Your friends tell you that they have an Asian pilot.
You realize, "They have a -1% survival rate!"
Time flies by, doesn’t it?
But the plane in 9/11 didn’t.
Little Johnny is with his dad behind a garbage truck when a dildo thumps the windshield.
To protect Little Johnny's innocence, he says, "That was an insect."
Little Johnny replies, "I'm surprised it could get off the ground with a cock like that!"
I drove my new rainbow-colored car today. For some reason, it wouldn't go straight.
What has 4 wheels, no wings, and flies?
A dead cripple.
DOBB)BBS - DOBBS FOR OHIO
Why were there only 3,000 Mexicans at the Battle of the Alamo?
'Cause they only had 4 trucks.
I was sitting in traffic the other day.
Probably why I got run over.
Yo mama so fat that when she steps into an elevator, she has to go down.
How did Helen Keller drive?
One hand on the wheel, one hand on the road.
Why did the plane go to KFC?
To lose its wings and crash!
What do you call a special needs kid with a motorcycle?
Motor disease.
Why did the kid cross the road?
He wasn't wearing his seatbelt.
What takes 10 parking spaces? Five women.

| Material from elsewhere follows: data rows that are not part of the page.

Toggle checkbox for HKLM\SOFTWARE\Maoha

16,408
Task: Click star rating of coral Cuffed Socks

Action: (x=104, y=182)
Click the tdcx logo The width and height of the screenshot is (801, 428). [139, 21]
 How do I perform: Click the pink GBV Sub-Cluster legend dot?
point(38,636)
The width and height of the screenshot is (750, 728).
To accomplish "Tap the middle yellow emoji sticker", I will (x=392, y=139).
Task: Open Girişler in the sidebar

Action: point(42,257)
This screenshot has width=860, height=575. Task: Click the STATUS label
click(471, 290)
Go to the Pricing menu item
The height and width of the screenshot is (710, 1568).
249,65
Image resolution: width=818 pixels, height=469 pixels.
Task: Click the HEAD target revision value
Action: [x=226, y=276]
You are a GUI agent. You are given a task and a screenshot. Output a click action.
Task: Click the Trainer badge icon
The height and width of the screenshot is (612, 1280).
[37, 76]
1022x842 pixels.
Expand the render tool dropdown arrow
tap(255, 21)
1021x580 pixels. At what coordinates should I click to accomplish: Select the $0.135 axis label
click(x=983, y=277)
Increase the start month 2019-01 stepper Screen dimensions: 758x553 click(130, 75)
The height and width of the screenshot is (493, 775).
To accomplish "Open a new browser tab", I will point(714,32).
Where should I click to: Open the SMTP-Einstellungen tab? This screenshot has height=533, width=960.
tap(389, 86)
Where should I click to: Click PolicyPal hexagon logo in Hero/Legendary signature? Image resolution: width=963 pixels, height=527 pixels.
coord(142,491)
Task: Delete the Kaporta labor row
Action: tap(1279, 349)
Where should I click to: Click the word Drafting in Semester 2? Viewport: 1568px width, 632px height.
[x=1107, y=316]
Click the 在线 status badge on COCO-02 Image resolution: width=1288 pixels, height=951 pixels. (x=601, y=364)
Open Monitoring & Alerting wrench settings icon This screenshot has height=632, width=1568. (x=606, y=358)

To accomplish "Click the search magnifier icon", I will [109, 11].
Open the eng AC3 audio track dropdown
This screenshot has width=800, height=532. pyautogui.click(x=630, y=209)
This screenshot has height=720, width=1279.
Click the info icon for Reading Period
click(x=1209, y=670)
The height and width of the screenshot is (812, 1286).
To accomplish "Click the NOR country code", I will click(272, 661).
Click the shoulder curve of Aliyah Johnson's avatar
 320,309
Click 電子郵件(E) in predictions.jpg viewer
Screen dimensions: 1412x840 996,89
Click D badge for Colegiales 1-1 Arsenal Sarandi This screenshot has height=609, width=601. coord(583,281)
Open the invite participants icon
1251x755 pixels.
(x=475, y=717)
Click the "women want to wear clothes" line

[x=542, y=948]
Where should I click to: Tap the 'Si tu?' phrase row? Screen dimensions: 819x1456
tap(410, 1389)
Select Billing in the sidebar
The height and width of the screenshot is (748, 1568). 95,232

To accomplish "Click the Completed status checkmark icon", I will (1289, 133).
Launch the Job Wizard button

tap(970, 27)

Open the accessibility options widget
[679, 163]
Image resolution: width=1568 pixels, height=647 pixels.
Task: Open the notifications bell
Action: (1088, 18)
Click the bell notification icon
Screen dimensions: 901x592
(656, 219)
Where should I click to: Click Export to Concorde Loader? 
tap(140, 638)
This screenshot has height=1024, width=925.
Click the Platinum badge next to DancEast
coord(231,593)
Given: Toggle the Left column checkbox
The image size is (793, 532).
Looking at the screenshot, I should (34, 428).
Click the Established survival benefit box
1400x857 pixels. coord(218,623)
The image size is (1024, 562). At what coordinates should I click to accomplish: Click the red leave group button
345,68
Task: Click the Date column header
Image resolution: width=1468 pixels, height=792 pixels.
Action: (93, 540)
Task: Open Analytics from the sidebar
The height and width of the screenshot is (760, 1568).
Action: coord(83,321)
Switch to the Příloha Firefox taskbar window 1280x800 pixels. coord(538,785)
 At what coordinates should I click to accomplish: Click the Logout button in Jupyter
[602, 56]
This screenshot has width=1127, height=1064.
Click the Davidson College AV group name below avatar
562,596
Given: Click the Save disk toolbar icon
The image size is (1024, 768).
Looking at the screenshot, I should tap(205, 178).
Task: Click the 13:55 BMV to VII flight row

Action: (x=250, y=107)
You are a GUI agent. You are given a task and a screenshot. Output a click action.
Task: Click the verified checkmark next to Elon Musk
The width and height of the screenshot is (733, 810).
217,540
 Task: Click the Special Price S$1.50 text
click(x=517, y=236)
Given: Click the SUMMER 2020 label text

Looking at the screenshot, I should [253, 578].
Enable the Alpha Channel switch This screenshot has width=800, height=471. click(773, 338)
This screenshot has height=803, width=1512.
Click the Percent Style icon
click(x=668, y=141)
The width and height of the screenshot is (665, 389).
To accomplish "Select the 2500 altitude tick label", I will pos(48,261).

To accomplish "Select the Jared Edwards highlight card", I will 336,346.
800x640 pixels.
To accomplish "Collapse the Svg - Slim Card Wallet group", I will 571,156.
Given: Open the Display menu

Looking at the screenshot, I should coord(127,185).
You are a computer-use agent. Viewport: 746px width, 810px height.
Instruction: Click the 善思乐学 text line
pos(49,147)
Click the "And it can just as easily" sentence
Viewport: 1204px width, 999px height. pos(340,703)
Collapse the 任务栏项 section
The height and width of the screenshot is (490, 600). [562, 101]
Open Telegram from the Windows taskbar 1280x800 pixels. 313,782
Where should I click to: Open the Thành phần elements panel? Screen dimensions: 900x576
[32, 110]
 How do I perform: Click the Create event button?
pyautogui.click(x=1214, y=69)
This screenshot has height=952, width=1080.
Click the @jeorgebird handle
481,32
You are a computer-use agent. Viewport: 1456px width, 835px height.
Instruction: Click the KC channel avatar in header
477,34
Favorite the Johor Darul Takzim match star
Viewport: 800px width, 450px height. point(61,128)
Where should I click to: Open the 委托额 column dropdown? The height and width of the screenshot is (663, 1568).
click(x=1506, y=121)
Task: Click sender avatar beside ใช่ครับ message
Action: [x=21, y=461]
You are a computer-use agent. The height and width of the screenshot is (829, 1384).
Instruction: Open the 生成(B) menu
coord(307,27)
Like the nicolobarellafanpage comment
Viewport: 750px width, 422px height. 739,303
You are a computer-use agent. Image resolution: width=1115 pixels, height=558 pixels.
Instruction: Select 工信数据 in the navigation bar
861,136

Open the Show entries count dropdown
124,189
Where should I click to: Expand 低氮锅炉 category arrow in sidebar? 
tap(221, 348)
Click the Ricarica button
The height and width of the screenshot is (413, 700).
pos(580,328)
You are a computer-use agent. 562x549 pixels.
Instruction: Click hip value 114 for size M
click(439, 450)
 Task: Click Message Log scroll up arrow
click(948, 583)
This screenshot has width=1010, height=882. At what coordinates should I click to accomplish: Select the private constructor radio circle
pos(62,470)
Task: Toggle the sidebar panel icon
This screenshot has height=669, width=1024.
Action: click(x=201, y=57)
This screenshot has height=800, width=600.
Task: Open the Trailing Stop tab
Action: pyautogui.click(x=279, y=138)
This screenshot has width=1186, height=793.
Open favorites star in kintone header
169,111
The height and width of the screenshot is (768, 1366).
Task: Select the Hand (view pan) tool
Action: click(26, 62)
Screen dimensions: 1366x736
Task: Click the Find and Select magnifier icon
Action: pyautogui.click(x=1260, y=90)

Yeah, so why can't a blind woman drive?
Exactly, cuz she's a woman.
You're so fat, when you wear a yellow raincoat, people call out, "TAXI!"
Your mama so fat, she caused a traffic jam just by crossing the street.
What do you call a wheelchair on fire?..
Hot Wheels.
Man: Aw man, I'm having a bad day.
Man's friend: Same.
Man: So why did you have a bad day? My brother got hit by the school bus.
Man's friend: I got fired as a bus driver.
Man: Oh great heavens!
How does a train sneeze?
It goes, "A-choo choo!"
If you're pro-life, I hope you get hit by a bus today!